The sway of her next step brought her toward him again, and their elbows touched once more. He groaned softly to himself and hoped that it was not too long a walk to Tresham.

She was clearly in the midst of some internal conflict, for her eyes darted toward him and quickly away again, and her breast rose and fell with her rapid breathing.

He waited patiently, keeping pace with her while his horse walked obediently alongside.

Suddenly, she stopped and turned to face him. “I’m sorry. I just have to say this. You should not lead one lady on while at the same time courting another.”

He came to an abrupt halt, gaped at her, then grasped Lawrie by the bit and stroked the animal’s silky nose, giving himself time to think. Whatever was she talking about?

Thinking didn’t help.

“At risk of seeming rude, I’ve not the slightest idea what you mean.”

Her eyes narrowed. “You had a tryst with Philippa in your room that night you stayed at Figheldene. Does she mean nothing to you, now that you’re courting your cousin? And what of Miss Carslake? Have you entirely given up hope there?”

His jaw dropped even farther, and he was unable to utter a word in response.

“I didn’t have you down for a rake, but it seems I was mistaken,” Emma said tartly.

He struggled for breath, deeply offended by her accusation. Apparently, they were not to be friends, after all.

“You should be ashamed, Emma, believing in tittle-tattle like that,” he exclaimed angrily. “My cousin’s a delightful young lady, but we have no designs upon each other. You must think me shallow, indeed. What kind of a man nurses a broken heart for a mere month or two before offering up the damaged article to some other female? I am not that kind of man. Nor did I encourage Miss Keane. But how do you know about that unfortunate misunderstanding? Were you eavesdropping?”

She had the grace to look embarrassed, but it failed to diffuse his annoyance.

“My room was above yours,” she said. “I couldn’t help but overhear.”

“You mean you had an ear to the floor! You take my breath away with your hypocrisy. How can you fire such accusations at me when you, yourself, have behaved like a common housemaid, listening at doors and…and floors, and reveling in gossip and the perceived faults of others? You’re a poor a judge of character if you think I’d lure my host’s impressionable daughter into my chamber in the depths of the night. I thought we’d reached some kind of truce, you and I. I can see I was wrong. “

If he hadn’t had hold of Lawrie’s bit, he might have been tempted to take Emma by the shoulders and shake some sense into her—gently, of course. It was hurtful to hear such words from her mouth, more hurtful than he could ever have imagined.

A look of fright crossed her face, so he relaxed his harsh expression and said softly, “Don’t worry.
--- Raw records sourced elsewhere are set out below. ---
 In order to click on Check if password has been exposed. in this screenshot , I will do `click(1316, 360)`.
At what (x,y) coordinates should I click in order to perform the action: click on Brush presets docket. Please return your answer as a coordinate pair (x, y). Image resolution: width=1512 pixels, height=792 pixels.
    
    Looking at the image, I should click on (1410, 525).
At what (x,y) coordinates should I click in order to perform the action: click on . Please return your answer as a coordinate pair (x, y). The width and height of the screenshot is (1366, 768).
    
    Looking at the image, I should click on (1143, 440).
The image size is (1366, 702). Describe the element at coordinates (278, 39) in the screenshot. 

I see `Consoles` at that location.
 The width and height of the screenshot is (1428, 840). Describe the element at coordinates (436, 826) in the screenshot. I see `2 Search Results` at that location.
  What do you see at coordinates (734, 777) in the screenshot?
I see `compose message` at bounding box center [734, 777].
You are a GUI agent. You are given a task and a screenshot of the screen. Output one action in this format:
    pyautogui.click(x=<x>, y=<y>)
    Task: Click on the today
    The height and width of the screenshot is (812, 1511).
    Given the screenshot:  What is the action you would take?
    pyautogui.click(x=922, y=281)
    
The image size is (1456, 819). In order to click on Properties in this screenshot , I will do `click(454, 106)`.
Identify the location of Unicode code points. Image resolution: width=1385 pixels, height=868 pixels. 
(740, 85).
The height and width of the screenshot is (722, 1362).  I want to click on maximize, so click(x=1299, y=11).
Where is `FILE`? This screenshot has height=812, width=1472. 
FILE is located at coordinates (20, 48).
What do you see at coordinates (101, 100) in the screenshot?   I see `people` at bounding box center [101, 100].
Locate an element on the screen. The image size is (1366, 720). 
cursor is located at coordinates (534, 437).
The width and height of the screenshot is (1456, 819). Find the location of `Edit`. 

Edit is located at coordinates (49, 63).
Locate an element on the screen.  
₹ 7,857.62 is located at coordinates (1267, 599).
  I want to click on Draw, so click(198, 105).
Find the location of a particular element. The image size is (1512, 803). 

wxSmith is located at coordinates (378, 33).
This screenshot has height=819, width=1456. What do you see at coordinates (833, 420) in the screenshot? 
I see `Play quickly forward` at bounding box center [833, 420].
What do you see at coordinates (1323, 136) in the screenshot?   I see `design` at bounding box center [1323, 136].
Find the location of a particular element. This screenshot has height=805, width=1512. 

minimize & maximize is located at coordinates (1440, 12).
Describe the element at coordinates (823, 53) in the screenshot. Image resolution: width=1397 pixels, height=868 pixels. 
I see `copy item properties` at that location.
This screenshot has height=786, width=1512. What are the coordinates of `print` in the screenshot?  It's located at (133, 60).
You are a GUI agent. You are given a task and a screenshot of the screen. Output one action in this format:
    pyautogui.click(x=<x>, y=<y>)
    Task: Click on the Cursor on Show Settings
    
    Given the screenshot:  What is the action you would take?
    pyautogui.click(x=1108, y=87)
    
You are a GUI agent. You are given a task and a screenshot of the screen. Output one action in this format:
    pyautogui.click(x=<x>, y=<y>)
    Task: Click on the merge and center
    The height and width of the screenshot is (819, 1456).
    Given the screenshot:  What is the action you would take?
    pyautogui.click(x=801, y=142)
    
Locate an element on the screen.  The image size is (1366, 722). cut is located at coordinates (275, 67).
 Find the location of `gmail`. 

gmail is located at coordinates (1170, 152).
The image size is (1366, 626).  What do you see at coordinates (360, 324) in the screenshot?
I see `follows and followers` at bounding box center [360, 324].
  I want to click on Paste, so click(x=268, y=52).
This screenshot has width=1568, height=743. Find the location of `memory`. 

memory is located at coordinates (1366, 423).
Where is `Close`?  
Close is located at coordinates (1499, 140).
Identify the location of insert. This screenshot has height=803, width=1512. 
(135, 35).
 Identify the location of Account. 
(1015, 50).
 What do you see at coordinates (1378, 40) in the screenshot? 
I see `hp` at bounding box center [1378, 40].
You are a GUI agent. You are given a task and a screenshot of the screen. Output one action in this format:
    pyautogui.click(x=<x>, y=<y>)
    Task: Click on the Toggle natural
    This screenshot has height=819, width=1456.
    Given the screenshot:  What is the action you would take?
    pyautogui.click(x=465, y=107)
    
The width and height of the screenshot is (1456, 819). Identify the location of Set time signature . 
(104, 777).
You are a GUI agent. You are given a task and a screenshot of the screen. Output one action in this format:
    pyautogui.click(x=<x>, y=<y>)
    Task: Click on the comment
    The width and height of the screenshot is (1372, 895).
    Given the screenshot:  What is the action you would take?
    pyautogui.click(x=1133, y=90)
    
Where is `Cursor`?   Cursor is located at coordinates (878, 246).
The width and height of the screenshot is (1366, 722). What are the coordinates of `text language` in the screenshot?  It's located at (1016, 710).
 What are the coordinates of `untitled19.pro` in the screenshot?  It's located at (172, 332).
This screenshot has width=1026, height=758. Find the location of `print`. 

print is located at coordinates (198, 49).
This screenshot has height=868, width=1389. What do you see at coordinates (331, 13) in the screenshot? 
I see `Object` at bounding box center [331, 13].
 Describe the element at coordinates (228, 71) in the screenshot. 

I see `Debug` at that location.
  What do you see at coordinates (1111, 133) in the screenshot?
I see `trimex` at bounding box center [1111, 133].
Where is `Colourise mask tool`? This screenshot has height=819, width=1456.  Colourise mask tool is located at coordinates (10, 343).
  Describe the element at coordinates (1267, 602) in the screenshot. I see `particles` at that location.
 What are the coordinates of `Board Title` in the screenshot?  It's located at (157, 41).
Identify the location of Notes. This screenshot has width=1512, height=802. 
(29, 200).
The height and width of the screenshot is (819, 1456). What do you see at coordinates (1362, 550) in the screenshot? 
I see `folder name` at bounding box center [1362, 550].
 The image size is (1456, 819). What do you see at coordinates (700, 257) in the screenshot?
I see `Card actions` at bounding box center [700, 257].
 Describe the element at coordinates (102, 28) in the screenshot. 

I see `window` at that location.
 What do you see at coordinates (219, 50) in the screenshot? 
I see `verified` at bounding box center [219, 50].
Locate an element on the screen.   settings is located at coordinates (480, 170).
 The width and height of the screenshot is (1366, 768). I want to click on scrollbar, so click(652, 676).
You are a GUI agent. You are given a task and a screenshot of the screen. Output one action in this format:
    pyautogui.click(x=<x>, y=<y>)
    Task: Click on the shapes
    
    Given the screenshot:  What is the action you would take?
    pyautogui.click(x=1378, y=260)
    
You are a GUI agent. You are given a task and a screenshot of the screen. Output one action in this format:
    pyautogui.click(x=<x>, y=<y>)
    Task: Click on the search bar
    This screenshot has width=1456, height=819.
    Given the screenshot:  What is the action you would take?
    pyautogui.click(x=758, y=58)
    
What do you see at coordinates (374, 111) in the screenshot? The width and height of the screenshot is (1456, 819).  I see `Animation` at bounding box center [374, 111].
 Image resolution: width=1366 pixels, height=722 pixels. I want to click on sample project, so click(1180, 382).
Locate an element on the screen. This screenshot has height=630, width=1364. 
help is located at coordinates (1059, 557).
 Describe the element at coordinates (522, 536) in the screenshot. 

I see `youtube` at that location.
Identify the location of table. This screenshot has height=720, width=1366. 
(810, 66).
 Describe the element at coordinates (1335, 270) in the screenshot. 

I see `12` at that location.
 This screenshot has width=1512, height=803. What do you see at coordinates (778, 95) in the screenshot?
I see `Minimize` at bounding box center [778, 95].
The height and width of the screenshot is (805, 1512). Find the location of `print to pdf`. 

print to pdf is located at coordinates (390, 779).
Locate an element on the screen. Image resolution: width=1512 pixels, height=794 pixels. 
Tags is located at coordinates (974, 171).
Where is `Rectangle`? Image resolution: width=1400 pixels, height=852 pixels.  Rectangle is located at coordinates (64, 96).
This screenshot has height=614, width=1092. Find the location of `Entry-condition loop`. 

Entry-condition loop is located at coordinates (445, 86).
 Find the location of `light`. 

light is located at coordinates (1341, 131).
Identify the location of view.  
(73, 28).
I shan’t let your opinion of me affect my decision with regard to purchasing Tresham Hall. However, I think maybe we should stop conversing, lest we end up at loggerheads again.”

It was a coward’s way out, refusing to talk, but he really wasn’t feeling quite the thing, and their verbal sparring was wearisome. As for her view of him, it was a cruel blow. By the time they came within sight of the high chimneys of Tresham, his head was brimming with unspoken rebuffs, any one of which would have ignited their argument again.

Thus it was a relief to be delivered into the polite, smiling care of Mr. and Mrs. d’Ibert, and to see the back of their beautiful, infuriating, unsettling daughter.